Big Tech, Antitrust, and Democracy
Concern has been growing across the political spectrum about the power and influence of Big Tech—on everything from its censoring speech to quashing competition. This week, the EU took sweeping action to curb this power. The U.S. Senate is considering a bill that similarly seeks to limit the tech platforms’ market share, while the FTC has been considering innovative approaches to applying existing antitrust laws. How should these efforts be understood? Is Big Tech really the problem that it’s portrayed to be? Is it one that government is best positioned to solve? Here is a selection of recent arguments by thought leaders sympathetic to the free market to shed lights on these questions. Many are skeptical of government efforts to rein in Big Tech.
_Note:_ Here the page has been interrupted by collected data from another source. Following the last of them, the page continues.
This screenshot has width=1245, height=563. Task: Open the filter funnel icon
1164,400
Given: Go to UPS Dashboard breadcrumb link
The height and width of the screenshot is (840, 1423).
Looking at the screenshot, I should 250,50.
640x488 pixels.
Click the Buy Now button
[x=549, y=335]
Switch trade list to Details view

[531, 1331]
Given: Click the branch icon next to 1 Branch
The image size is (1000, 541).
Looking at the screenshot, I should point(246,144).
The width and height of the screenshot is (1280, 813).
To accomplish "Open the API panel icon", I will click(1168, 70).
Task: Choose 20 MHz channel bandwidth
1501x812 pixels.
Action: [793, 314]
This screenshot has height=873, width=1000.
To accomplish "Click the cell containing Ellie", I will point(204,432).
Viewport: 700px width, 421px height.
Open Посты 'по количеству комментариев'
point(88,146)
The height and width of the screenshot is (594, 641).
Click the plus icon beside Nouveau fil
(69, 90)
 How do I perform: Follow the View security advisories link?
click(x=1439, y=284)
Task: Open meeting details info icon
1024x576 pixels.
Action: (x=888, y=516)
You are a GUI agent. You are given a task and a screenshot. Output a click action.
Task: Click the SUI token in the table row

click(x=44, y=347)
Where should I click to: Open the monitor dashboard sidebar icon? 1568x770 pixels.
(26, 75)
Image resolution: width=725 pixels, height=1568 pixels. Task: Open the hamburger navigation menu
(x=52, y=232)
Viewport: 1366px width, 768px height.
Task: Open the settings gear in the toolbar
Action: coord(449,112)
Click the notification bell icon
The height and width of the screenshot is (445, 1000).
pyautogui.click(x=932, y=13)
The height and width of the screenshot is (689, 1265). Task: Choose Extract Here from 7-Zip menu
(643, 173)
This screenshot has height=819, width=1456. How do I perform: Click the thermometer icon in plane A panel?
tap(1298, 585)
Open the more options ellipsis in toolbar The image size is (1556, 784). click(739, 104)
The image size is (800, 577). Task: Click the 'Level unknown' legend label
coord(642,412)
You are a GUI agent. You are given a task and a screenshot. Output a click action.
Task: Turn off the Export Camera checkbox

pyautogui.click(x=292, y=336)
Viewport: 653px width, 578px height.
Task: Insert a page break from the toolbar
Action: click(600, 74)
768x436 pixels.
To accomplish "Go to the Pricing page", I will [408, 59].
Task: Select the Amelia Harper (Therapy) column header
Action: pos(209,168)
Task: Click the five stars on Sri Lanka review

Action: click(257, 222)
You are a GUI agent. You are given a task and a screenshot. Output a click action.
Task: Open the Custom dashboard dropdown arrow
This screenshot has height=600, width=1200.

- The Cato Institute’s Alan Reynolds raises doubts that the large tech companies can be understood as monopolies.
- Scott Lincicome, also of Cato, argues that reforming and eliminating regulations is the best way to promote long-term competition.
- “The Protectionist Roots of Antitrust,” by Don Boudreaux, and “Five Myths about Antitrust Law,” by John Mayo and Mark Whitener, dispel common myths that antitrust law aims to promote competition.
- TechFreedom’s Corbin K. Barthold explores the FTC’s internal problems and why its newly aggressive approach is dangerous for economic liberty.
- In contrast, others see an important though limited role for government to play here.
- The University of Chicago’s Luigi Zingales is concerned about the lack of competition among digital platforms, while also recognizing the drawbacks of growing regulation. The Stigler Center, which he heads, this past year released policy recommendations that seek to rein in Big Tech’s excesses while “not reducing [its] enormous benefits.”
- Vivek Ramaswamy believes that the current laws are sufficient to ensure free expression, but that they must be enforced in a novel way. He argues Section 230 protections oblige tech companies to respect the First Amendment. He further argues that Section 230 immunity should be an “opt-in” provision.